Don and Mary Ann Fezell enjoy owning great cars, and when this one becameavailable in 2001 when the collection in Arizona was dissolved, they jumped on it. The odometer-disconnected by Bud soon after the purchase-shows just five miles since rolling off the line. All the paperwork was there, including title, body tags, VIN tag, and invoices. the Fezells live in western Pennsylvania, not far from Faubel's base of operations in Chambersburg, so it was fitting to bring the Dodge home to the Keystone State.
As it sits now, the car looks just like it did when Bud was chasing the record books and win lights with it. The only change from stock that is visible is the addition of an oil/temperature gauge set-up for engine safety. Since Bud had left the car in its basic white format when he put it on the track (adding graphics only), the Honker as shown here is also an excellent representation of the '64 Hemi breed.

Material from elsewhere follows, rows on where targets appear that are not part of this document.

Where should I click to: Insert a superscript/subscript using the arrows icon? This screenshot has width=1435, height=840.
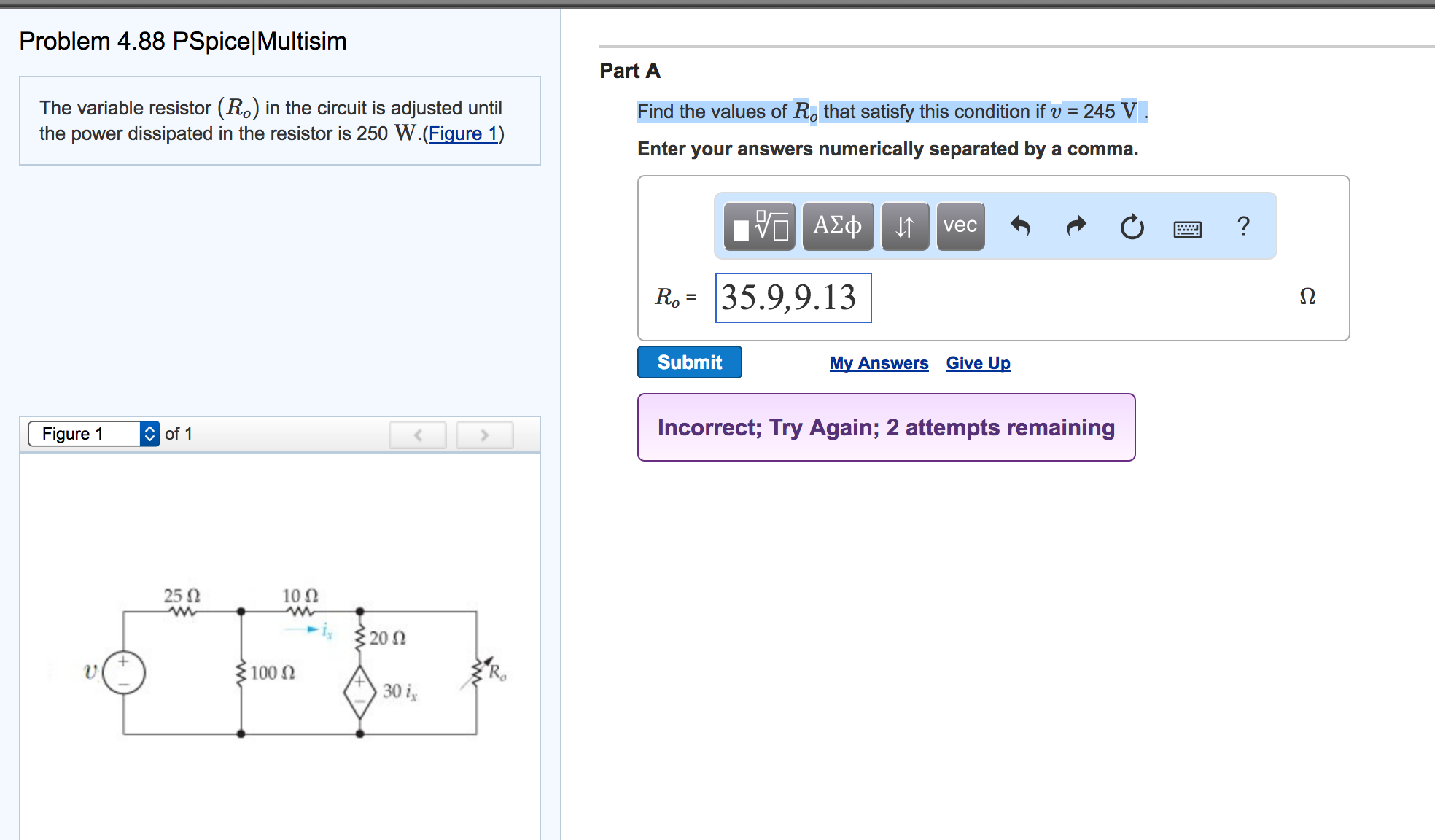click(904, 226)
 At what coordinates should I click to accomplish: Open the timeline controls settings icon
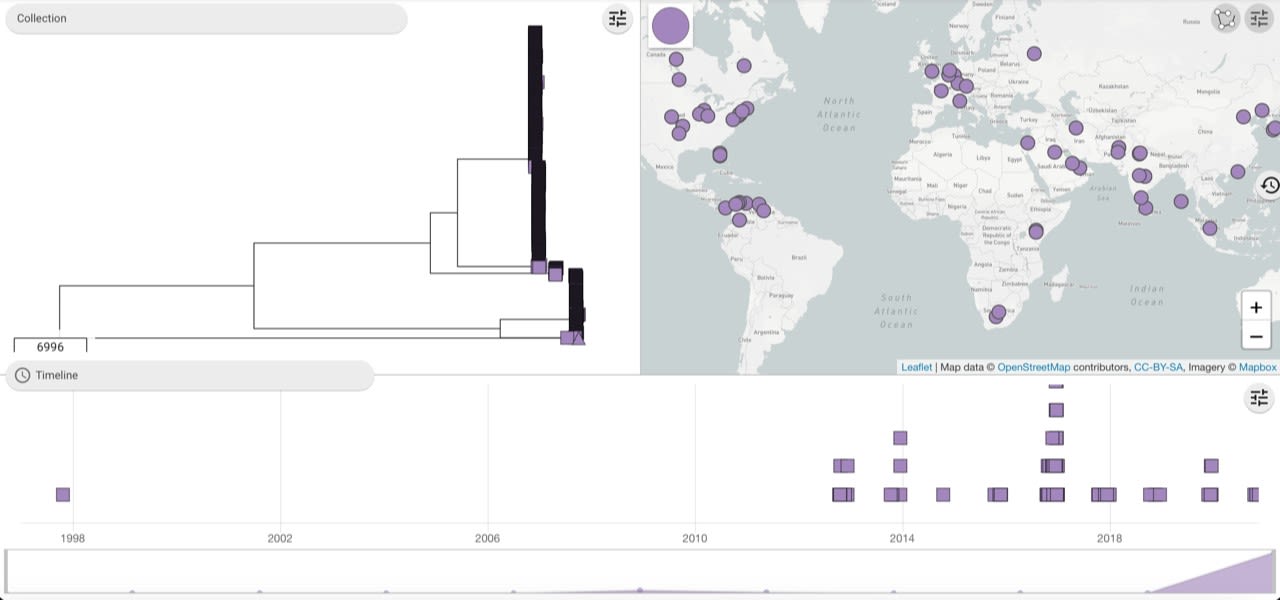coord(1259,399)
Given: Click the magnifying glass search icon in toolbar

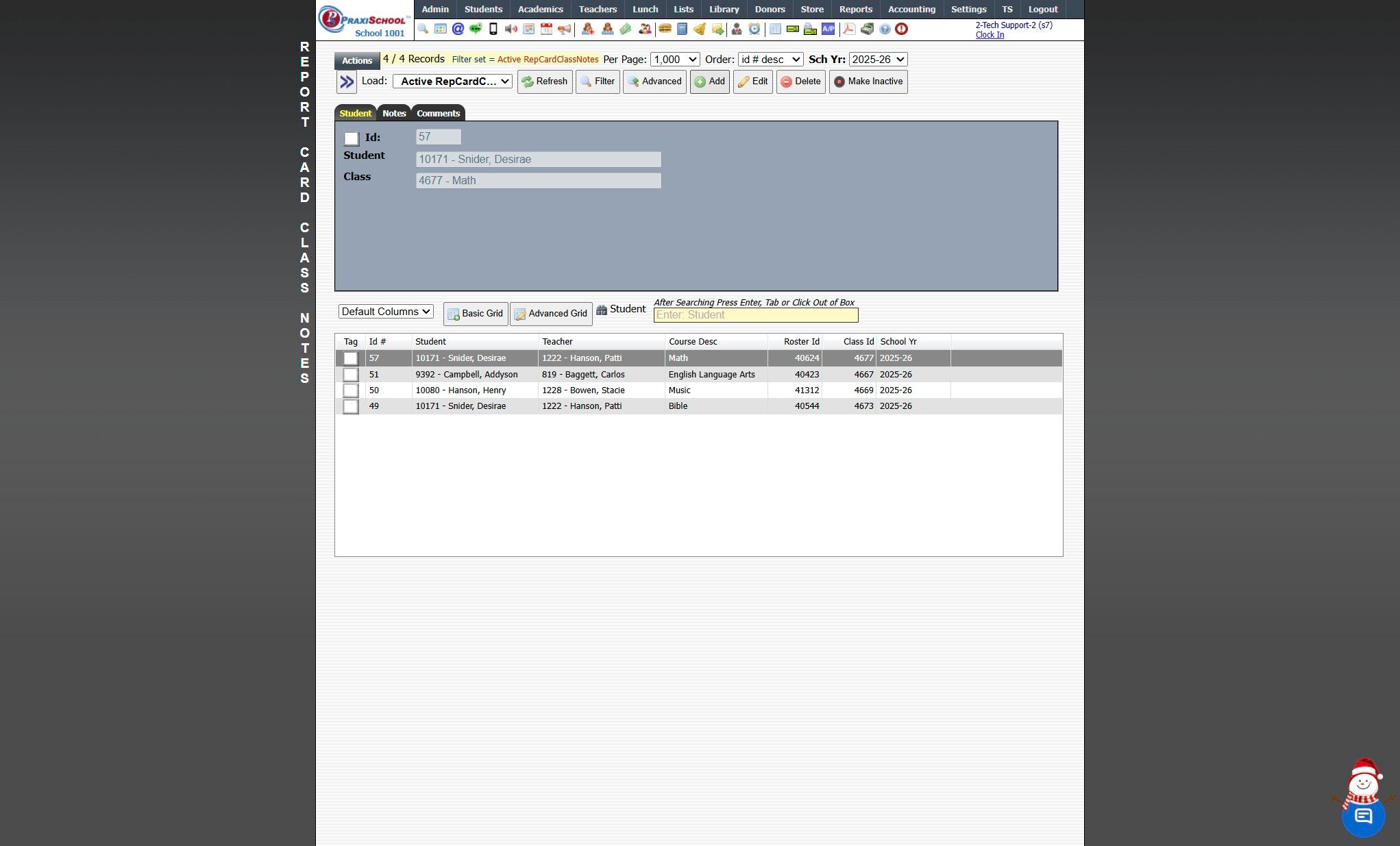Looking at the screenshot, I should click(x=423, y=29).
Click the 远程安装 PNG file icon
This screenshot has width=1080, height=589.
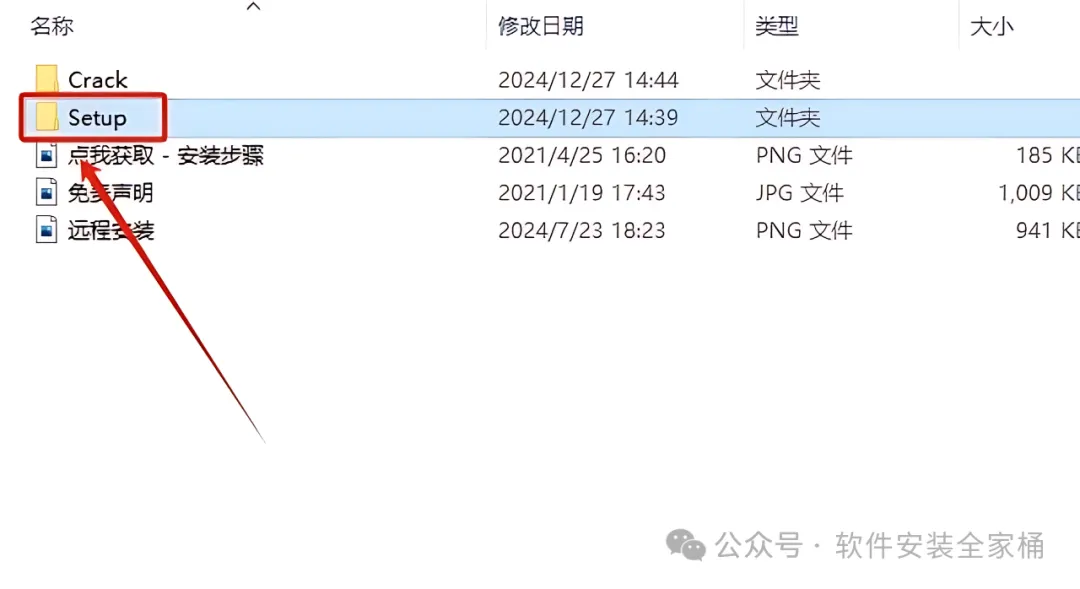46,229
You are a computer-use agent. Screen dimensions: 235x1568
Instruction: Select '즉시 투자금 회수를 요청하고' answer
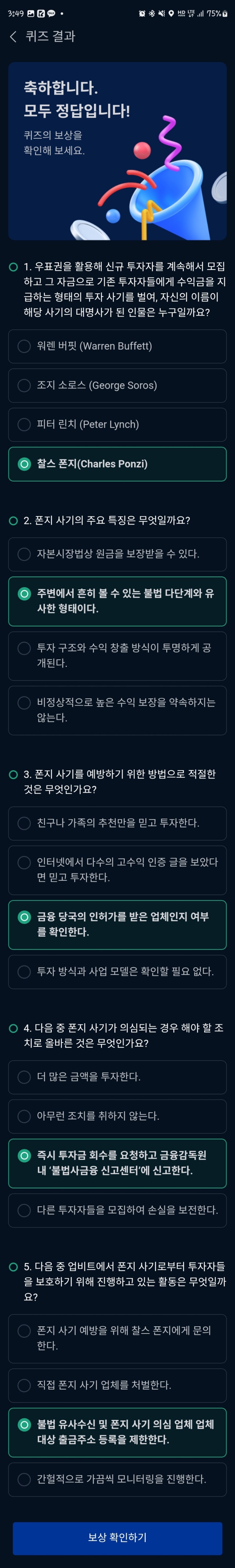[x=117, y=1163]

The Fezells have graciously brought the car out for public display the last several years at the York US 30 Reunion and Musclecar Madness event in York, Pennsylvania. Bud has also been an honored guest at this event.
FAST FACTS: '64 Bud Faubel Honker Dodge S/S Race car
Don and Mary Ann Fezell * DuBois, PA
Engine: This is it, the beginning of the Hemi heritage with an A-864 drag racing version of the new 426 Hemi. Originally built by Chrysler's Marine & Industrial artisans in the early months of 1964, this example was tuned on by the Grump himself to an NHRA National Record run at Cecil County, Maryland, in May 1964. Presently, the engine in the Honker is a correct '64 block put back to stock specs
Transmission: Behind that honkin' hot bird is an A727 'flite, rebuilt to stock specs and shifted into gear by pushing buttons in the dashboard. That deal, perfect for folks who are left-handed, was the paddle shifter of yesteryear, but would soon fade away as floor and column models took over.
Differential: The venerable 831/44 banjo type with 4.56 rings; this is the version that had the locknut axles as well.
Horsepower & Performance: Bud had it down in the low 11s before he was done. Don, who drag raced for years, has decided not to chance damaging all the high-dollar Alcoa-type parts at speed.
Suspension: OEM Chrysler Super Stock leaf outfit with heavy-duty shocks.
Brakes: Check out the jelly jar on the firewall. Luckily, you only had to stop once in a while.
Wheels: Narrow factory steelies at 15x4 front and 15x7 rear; under the full 500 horses, these were like driving on icicles.
Rubber: '64 legal versions.
Body: A sedan with lots of factory lightweight goodies and tricks.
Paint: Factory white with graphics, redone by Steve Banker and the crew at the now-defunct Factory Muscle collection in Arizona.